EXERCISE DETAILS: Render the lines, starting with the line that contains "Where should I click to: Click" and going on through the line that contains "tap(1733, 437)", as a JSON list of strings, one string per line and no blank lines. Leave the pictures out of the answer.

LISTED ENTRIES:
────────

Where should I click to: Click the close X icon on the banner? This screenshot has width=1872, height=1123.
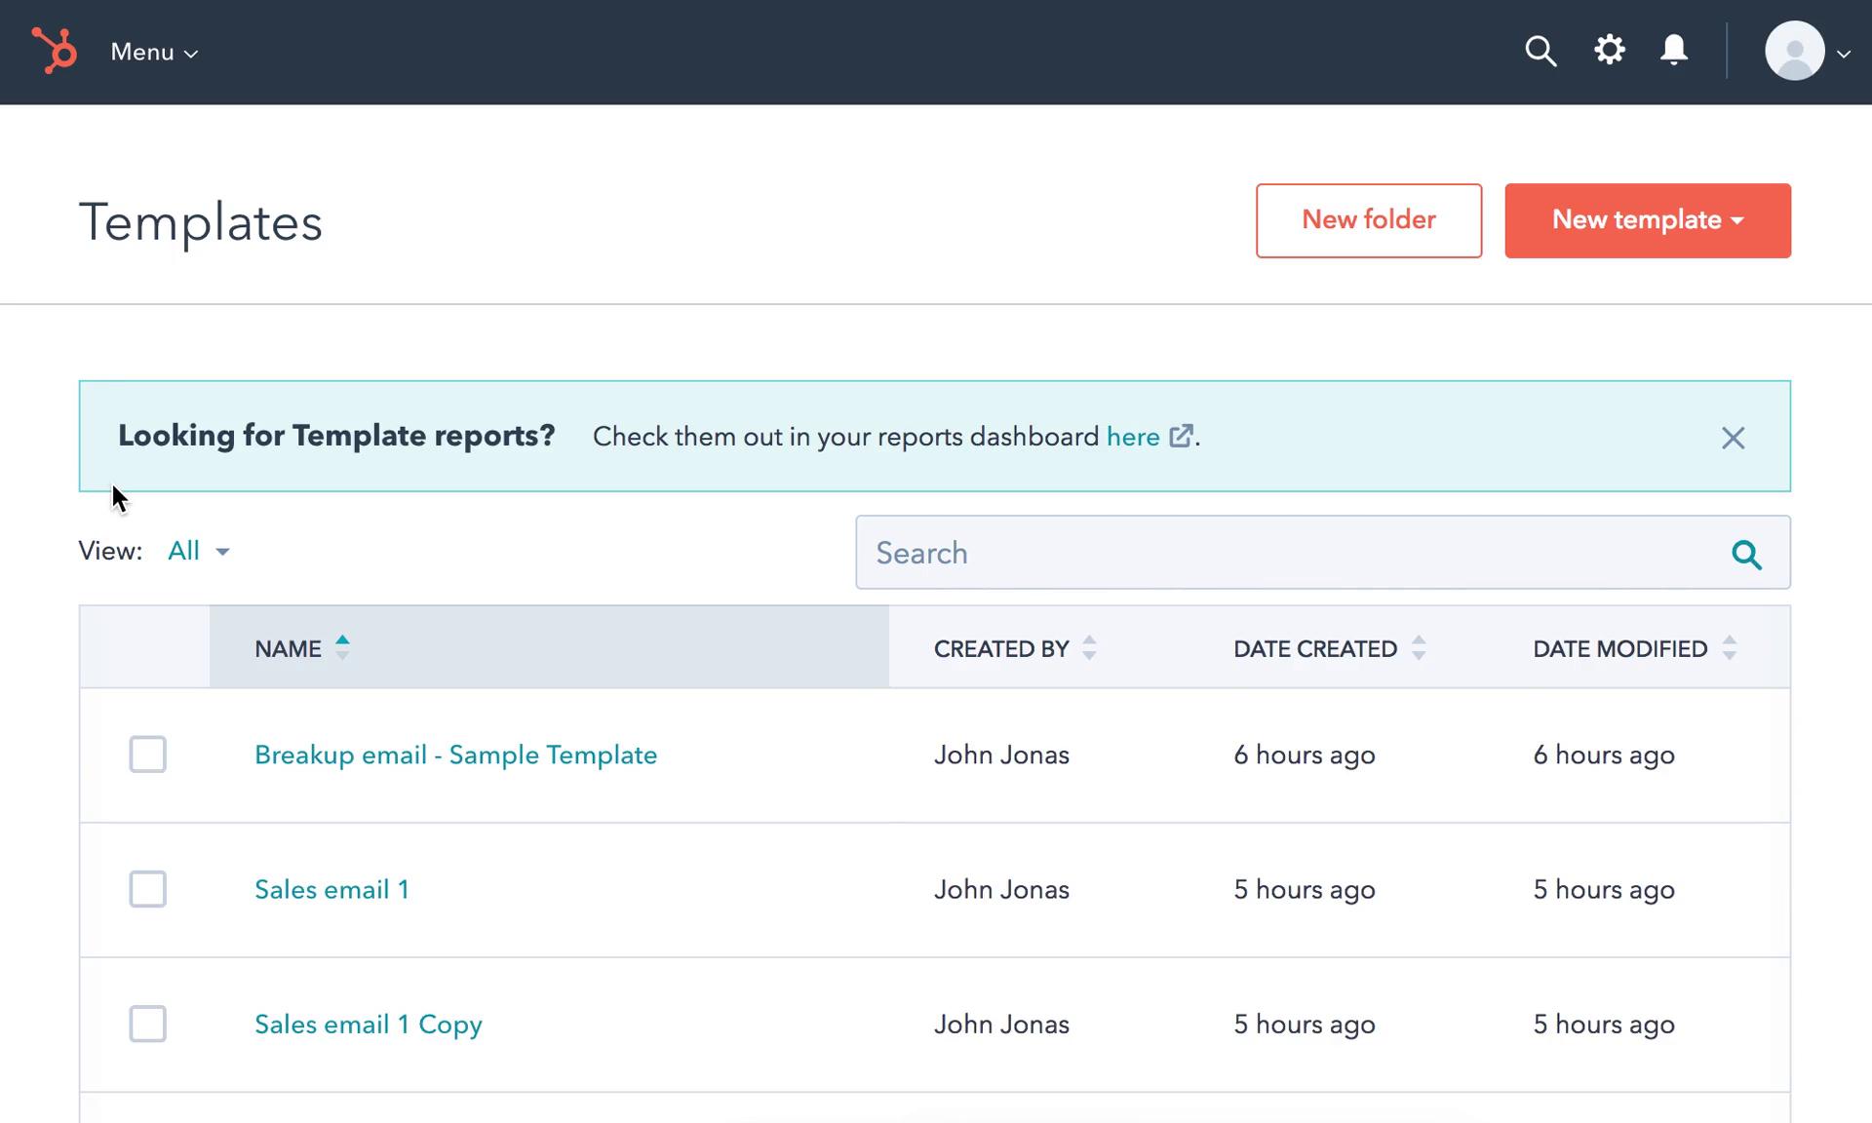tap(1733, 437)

────────

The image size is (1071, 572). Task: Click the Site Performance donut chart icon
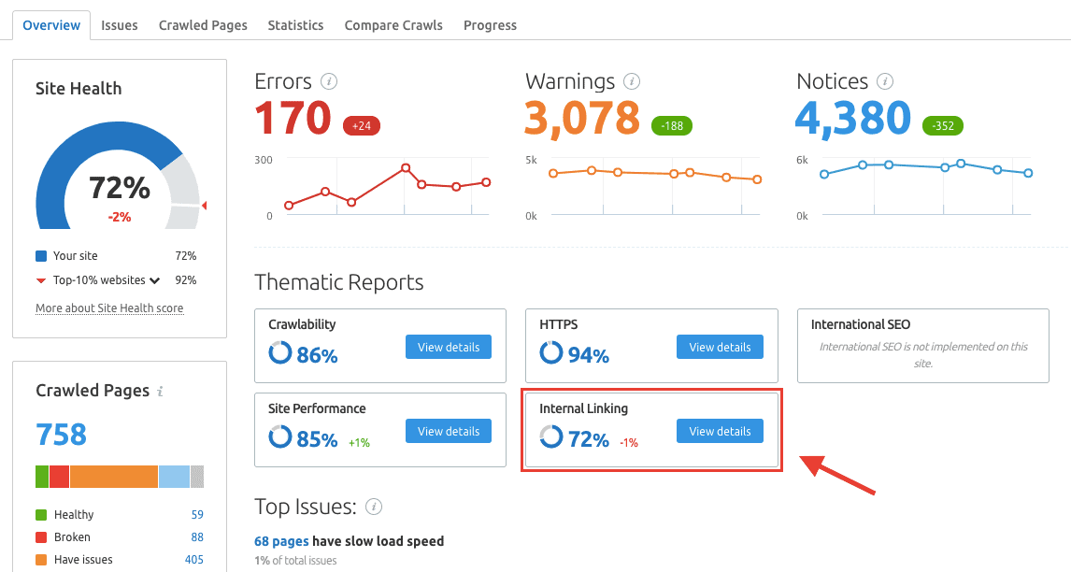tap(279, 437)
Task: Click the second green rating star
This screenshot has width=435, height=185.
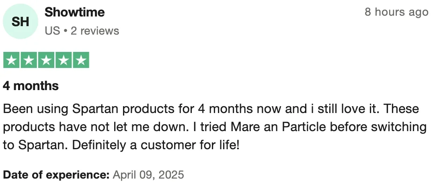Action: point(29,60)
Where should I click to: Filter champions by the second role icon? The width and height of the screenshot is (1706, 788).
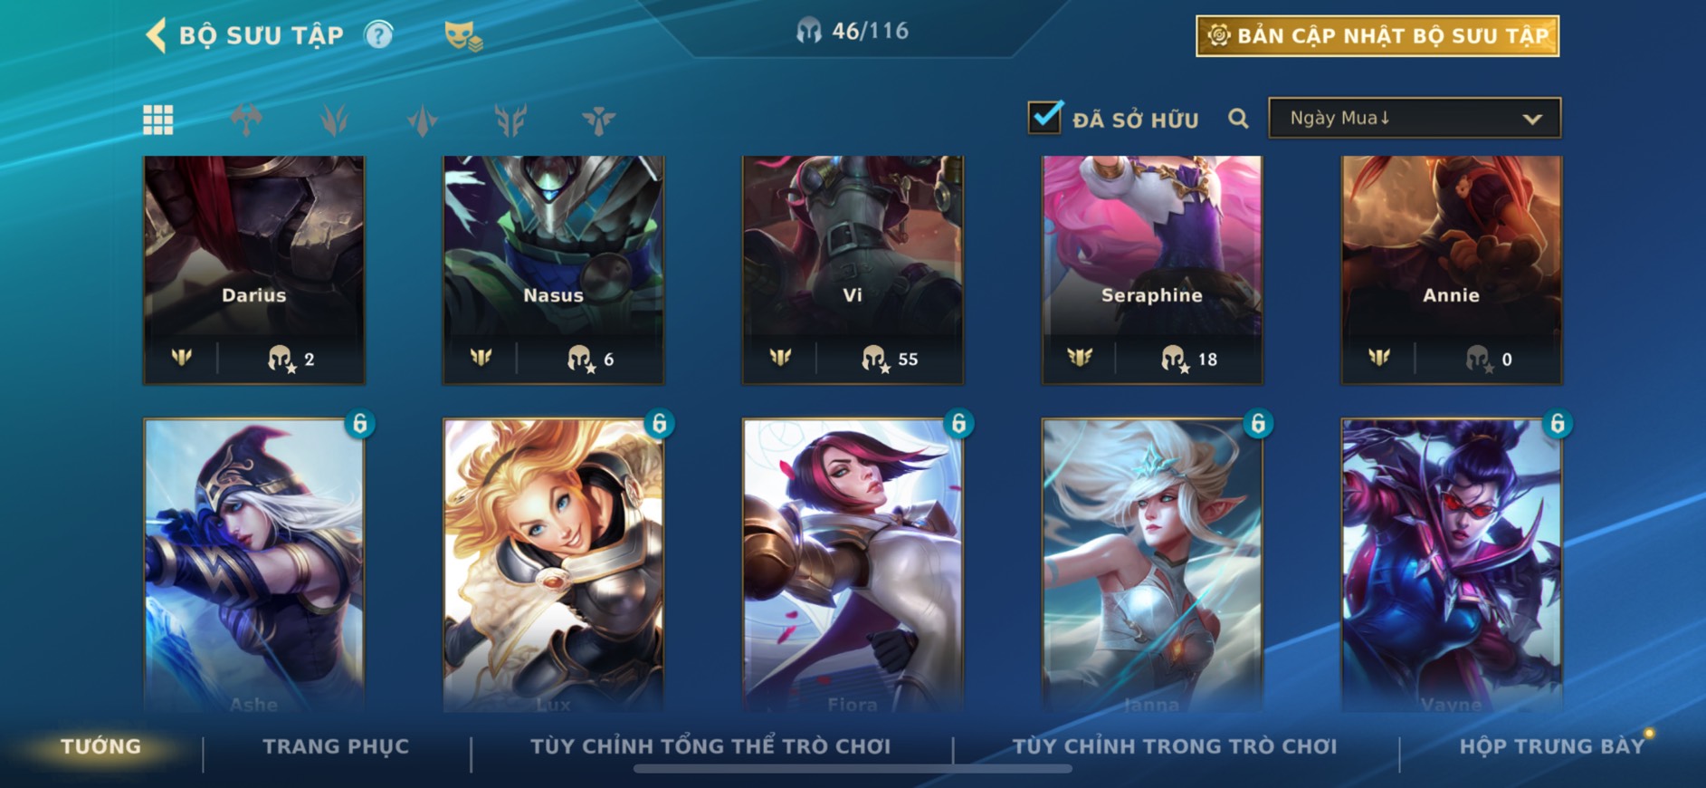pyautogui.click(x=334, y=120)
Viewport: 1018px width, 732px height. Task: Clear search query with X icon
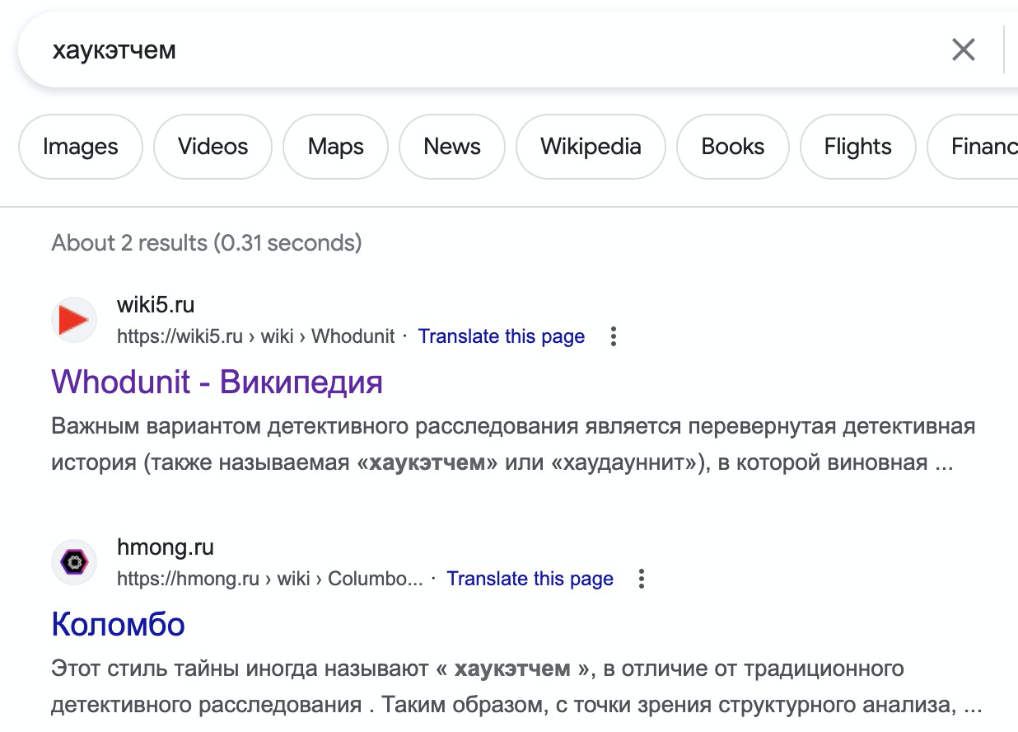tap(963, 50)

────────

FULL RESPONSE:
[
  "Where should I click to: Click the close X icon on the banner? This screenshot has width=1872, height=1123.",
  "tap(1733, 437)"
]